Better Finance Press Release and ESMA Report

Yesterday Better Finance (a European representative body for individual shareholders of which ShareSoc is a member) issued a press release. It is worth repeating here:

“European Financial Regulator fails to recognise the mounting losses hitting European savers and investors – Brussels, 4 September 2014

Better Finance welcomes the new “Trends, Risks and Vulnerabilities” report released today by the European Securities & Markets Authority (ESMA).

But the ESMA press release does not say a word about individual investors’ trends and risks.

Moreover, and of additional concern, the new report itself fails to identify and underline the mounting losses suffered by European savers and individual investors due to financial repression and imposed fees:

Most bank savings accounts now deliver negative real (after inflation) returns and in some cases even nominal negative returns when banking fees and commissions are taken into account. Bank savings accounts are the number one financial saving products used by EU citizens.

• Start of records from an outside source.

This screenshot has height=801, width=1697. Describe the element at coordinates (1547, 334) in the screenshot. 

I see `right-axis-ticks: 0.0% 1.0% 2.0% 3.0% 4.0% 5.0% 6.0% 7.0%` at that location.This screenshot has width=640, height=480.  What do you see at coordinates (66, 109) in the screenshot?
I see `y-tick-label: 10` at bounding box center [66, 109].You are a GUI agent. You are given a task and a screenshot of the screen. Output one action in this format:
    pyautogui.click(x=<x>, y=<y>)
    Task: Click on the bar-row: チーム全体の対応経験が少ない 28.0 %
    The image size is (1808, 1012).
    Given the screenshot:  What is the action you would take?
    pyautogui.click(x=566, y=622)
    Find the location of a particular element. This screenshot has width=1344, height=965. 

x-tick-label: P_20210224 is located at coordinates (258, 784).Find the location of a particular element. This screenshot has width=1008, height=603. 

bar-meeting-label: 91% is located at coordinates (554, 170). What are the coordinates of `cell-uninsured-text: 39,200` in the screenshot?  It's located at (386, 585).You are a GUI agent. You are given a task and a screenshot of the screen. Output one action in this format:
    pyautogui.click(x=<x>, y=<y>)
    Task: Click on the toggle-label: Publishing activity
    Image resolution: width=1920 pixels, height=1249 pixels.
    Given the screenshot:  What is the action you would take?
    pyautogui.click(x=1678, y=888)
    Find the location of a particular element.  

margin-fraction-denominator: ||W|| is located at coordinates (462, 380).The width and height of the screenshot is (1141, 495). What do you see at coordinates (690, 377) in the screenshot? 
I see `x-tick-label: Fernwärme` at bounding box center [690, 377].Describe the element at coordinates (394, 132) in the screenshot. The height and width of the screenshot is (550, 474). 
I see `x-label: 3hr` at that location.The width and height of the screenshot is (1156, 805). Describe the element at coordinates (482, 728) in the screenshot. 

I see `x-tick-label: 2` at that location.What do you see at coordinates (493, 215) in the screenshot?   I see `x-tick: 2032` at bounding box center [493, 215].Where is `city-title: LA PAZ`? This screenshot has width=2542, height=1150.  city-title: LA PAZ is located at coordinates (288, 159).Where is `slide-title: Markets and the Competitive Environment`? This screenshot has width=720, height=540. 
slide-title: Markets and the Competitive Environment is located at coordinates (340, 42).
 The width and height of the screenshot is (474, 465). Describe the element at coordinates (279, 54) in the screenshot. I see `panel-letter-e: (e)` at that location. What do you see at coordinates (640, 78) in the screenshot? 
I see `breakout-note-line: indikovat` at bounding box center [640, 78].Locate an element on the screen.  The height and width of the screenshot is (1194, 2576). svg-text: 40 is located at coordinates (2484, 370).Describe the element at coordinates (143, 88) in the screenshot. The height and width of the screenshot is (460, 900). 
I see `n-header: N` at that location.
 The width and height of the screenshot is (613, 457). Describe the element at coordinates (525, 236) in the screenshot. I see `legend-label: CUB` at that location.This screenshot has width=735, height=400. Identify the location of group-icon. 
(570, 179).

Real returns for the second most popular saving product in Europe – life insurance – are also falling and are often negative, even before tax.

As will be shown in the 2014 Better Finance Research Report on the real return of pension savings – to be released on 29 September – long term real returns for pension savings are often poor, with future trends more worrying still.

Although we could not find adequate data on returns for investment funds, recent reports demonstrate that the majority are still underperforming their benchmarks over the mid-long term, and that most money market funds are also delivering negative real returns.

As for shares, bonds and low cost index ETFs, it is important to point out that EU citizens hold them less and less directly, due in part to the persisting lack of a level playing field for the retail distribution of these investment products.

Better Finance again stresses the urgent need for the European financial supervisors to better comply with their legal obligation to collect, analyse and report on consumer trends.”

As you can see, many of the concerns of UK investors are reflected across the rest of Europe.